**WHAT NEEDS TO BE DONE**
The response must contain every record, repeated exactly.

━━━ MATERIAL PROVIDED

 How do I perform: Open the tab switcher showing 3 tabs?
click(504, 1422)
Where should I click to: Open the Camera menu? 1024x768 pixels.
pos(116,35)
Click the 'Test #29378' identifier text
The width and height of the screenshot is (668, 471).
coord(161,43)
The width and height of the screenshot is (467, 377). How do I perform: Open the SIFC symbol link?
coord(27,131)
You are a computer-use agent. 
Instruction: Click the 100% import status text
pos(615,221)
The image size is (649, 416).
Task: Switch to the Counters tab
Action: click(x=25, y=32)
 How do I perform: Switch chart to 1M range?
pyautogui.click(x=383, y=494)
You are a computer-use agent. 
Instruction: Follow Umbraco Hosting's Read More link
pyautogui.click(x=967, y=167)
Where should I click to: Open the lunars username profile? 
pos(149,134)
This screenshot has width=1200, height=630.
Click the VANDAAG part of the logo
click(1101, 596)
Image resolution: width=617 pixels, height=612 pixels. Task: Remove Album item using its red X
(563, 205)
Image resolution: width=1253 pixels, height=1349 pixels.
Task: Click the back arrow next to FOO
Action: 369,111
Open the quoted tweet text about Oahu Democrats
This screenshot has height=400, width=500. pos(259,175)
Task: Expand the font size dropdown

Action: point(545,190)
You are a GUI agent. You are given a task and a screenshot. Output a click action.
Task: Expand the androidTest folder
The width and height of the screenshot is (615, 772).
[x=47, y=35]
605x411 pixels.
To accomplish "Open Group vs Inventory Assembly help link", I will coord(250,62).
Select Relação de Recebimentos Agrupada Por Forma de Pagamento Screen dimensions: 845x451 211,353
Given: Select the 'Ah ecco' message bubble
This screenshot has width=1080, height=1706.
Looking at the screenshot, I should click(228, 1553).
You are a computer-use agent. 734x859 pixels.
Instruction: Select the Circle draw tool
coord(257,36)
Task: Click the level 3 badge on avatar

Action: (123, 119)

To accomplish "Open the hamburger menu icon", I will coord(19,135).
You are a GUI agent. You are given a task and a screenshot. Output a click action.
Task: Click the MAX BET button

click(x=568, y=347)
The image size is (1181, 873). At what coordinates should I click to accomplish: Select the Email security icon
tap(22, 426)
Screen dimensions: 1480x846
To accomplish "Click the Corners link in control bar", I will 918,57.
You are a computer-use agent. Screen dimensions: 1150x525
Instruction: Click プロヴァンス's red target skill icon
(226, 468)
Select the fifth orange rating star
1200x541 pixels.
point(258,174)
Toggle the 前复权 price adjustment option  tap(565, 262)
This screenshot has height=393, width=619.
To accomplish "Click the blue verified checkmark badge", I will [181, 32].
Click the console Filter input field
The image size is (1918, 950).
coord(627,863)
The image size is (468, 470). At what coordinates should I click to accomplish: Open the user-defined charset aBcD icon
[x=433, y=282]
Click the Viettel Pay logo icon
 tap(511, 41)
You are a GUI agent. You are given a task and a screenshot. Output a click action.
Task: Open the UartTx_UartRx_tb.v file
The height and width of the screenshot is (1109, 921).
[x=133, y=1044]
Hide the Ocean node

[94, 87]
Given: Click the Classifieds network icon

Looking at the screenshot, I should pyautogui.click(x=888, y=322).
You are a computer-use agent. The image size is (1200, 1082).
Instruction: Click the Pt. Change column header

━━━━━━

**SOLUTION TO THIS PROBLEM**
 How do I perform: Open the tab switcher showing 3 tabs?
click(504, 1422)
Where should I click to: Open the Camera menu? 1024x768 pixels.
pos(116,35)
Click the 'Test #29378' identifier text
The width and height of the screenshot is (668, 471).
coord(161,43)
The width and height of the screenshot is (467, 377). How do I perform: Open the SIFC symbol link?
coord(27,131)
You are a computer-use agent. 
Instruction: Click the 100% import status text
pos(615,221)
The image size is (649, 416).
Task: Switch to the Counters tab
Action: click(x=25, y=32)
 How do I perform: Switch chart to 1M range?
pyautogui.click(x=383, y=494)
You are a computer-use agent. 
Instruction: Follow Umbraco Hosting's Read More link
pyautogui.click(x=967, y=167)
Where should I click to: Open the lunars username profile? 
pos(149,134)
This screenshot has width=1200, height=630.
Click the VANDAAG part of the logo
click(1101, 596)
Image resolution: width=617 pixels, height=612 pixels. Task: Remove Album item using its red X
(563, 205)
Image resolution: width=1253 pixels, height=1349 pixels.
Task: Click the back arrow next to FOO
Action: 369,111
Open the quoted tweet text about Oahu Democrats
This screenshot has height=400, width=500. pos(259,175)
Task: Expand the font size dropdown

Action: point(545,190)
You are a GUI agent. You are given a task and a screenshot. Output a click action.
Task: Expand the androidTest folder
The width and height of the screenshot is (615, 772).
[x=47, y=35]
605x411 pixels.
To accomplish "Open Group vs Inventory Assembly help link", I will coord(250,62).
Select Relação de Recebimentos Agrupada Por Forma de Pagamento Screen dimensions: 845x451 211,353
Given: Select the 'Ah ecco' message bubble
This screenshot has width=1080, height=1706.
Looking at the screenshot, I should click(228, 1553).
You are a computer-use agent. 734x859 pixels.
Instruction: Select the Circle draw tool
coord(257,36)
Task: Click the level 3 badge on avatar

Action: (123, 119)

To accomplish "Open the hamburger menu icon", I will coord(19,135).
You are a GUI agent. You are given a task and a screenshot. Output a click action.
Task: Click the MAX BET button

click(x=568, y=347)
The image size is (1181, 873). At what coordinates should I click to accomplish: Select the Email security icon
tap(22, 426)
Screen dimensions: 1480x846
To accomplish "Click the Corners link in control bar", I will 918,57.
You are a computer-use agent. Screen dimensions: 1150x525
Instruction: Click プロヴァンス's red target skill icon
(226, 468)
Select the fifth orange rating star
1200x541 pixels.
point(258,174)
Toggle the 前复权 price adjustment option  tap(565, 262)
This screenshot has height=393, width=619.
To accomplish "Click the blue verified checkmark badge", I will [181, 32].
Click the console Filter input field
The image size is (1918, 950).
coord(627,863)
The image size is (468, 470). At what coordinates should I click to accomplish: Open the user-defined charset aBcD icon
[x=433, y=282]
Click the Viettel Pay logo icon
 tap(511, 41)
You are a GUI agent. You are given a task and a screenshot. Output a click action.
Task: Open the UartTx_UartRx_tb.v file
The height and width of the screenshot is (1109, 921).
[x=133, y=1044]
Hide the Ocean node

[94, 87]
Given: Click the Classifieds network icon

Looking at the screenshot, I should pyautogui.click(x=888, y=322).
You are a computer-use agent. The image size is (1200, 1082).
Instruction: Click the Pt. Change column header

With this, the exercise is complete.